*Directive*.
Continue the passage below about spiritual growth through community life, picking up right after its final sentence.
*** Opening of Passage to read ***
How could I have been so blind! One simply cannot be virtuous in a vacuum. When challenged with the need to be increasingly real and transparent from moment to moment with a hundred other people in pursuit of the common good, one has to face one’s lower self that constantly has its own agenda.
Oh yes, it means facing down one’s own limitations and imperfections, which often is referred to as our “darkness,” in order to come closer to the light — the darkness that can be so neatly hidden from oneself most of the time, and only significantly erupts in the occasional volcano! In the attempt to integrate my life more with that of others and work a common plan, I’ve discovered many obtuse angles in myself that I hadn’t previously been aware of. Yes, I’ve definitely been opinionated, impatient, and too self-absorbed.
Catalysts for growth
My discovery of these shortcomings is due to the fact that in this community we all act as catalysts for one another to grow spiritually in a way we simply couldn’t do it alone. Our shared goal to genuinely overcome our hidden faults isn’t easy to implement, but it’s infinitely worthwhile. We come to see that there’s nothing we do, think, or feel that can’t be raised to growing levels of spirituality. We learn how to give and receive honest (but loving) admonishment more affectively. We see that what holds us back is almost always pride in one guise or another. We make progress, fall down, and pick ourselves up again. We benefit from the wise counsel of our Elders. And we laugh a lot!
So, I’ve found myself in the “Spiritual Olympics” for the past 17 years. And this has meant constant training sessions in spiritual house-cleaning and sore spiritual muscles! But it’s also given me the opportunity to try to “live” all those noble ideals that I’d been giving lip-service to. And through the alchemy of community I’ve started to convert my dross into small nuggets of gold! Having moved from the world of “me” to the world of “us,” the web of life is no longer a theory but a living loom — a loom on which I’m weaving my individual God-given pattern in a dance of colored threads with many others. From this place, perspective has shifted from “get off the wheel of karma” to “seek to serve others.”
*** Close of Passage to read ***
*** Opening of Source data ***
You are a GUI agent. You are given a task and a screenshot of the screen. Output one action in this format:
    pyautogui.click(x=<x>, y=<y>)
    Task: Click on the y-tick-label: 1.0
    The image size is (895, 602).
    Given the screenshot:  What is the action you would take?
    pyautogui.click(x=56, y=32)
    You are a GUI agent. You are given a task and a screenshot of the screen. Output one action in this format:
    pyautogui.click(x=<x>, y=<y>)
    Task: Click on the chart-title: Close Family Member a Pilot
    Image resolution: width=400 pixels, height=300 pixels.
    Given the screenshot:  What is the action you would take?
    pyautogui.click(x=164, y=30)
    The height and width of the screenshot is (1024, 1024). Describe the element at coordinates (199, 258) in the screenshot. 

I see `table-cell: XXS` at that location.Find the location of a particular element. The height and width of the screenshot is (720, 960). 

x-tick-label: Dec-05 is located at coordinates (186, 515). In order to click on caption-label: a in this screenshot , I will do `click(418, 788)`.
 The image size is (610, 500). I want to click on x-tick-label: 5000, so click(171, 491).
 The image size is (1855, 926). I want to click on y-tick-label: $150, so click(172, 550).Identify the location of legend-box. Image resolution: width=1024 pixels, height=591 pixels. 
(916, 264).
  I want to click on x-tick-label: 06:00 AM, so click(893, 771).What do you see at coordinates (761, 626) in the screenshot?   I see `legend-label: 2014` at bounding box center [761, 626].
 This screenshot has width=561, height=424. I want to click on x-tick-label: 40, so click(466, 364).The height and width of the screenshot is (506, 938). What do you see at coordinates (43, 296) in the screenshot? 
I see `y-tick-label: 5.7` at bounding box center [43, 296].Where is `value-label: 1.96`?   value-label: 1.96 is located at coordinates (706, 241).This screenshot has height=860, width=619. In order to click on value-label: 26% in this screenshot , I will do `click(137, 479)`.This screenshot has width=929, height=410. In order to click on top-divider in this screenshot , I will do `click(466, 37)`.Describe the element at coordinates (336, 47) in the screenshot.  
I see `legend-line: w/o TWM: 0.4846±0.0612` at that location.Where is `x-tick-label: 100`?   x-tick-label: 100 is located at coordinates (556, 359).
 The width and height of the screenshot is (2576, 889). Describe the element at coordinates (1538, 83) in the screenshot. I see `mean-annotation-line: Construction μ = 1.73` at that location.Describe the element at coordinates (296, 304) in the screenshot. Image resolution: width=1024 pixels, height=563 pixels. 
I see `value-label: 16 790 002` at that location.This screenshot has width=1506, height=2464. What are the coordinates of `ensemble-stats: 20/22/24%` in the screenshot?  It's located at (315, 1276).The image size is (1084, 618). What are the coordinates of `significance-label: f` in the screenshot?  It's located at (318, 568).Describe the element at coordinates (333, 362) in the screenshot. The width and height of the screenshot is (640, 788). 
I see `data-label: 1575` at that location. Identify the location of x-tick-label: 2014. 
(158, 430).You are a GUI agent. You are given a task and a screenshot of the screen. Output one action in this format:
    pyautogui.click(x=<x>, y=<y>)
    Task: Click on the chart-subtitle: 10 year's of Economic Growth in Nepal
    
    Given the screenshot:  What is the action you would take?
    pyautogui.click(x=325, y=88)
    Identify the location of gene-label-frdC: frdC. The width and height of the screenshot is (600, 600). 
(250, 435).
*** Close of Source data ***
*Task output*.
Through community living, I’m learning better how to walk my talk while embracing a cosmic perspective that includes the fundamentals of all world religions. It’s a relief to be able to laugh, weep, grow, and serve together — and to aspire to work towards “enlightenment” for the WHOLE WORLD in whatever ways we can bring our gifts to bear. And so we find ourselves daily committed to outreach to the general public as well as to inreach to the God within us.
It’s still that inreach, that personal relationship with God, that is the leading factor in my life, but how much more challenging and rich it’s become! I believe that this is one of the great potential benefits of belonging to a community, so long as that community is effectively and benevolently run, and is committed to spiritual growth.
“As above, so below,” has become much clearer to me. God isn’t just wandering around up there in His garden watering the flowers in a blue outfit, after all. For if we look deeply enough, He’s there behind the eyes of our fellow travelers, looking out at us. As the great Persian poet Hafiz has said: “Everyone is God speaking. Why not be polite and listen to Him?”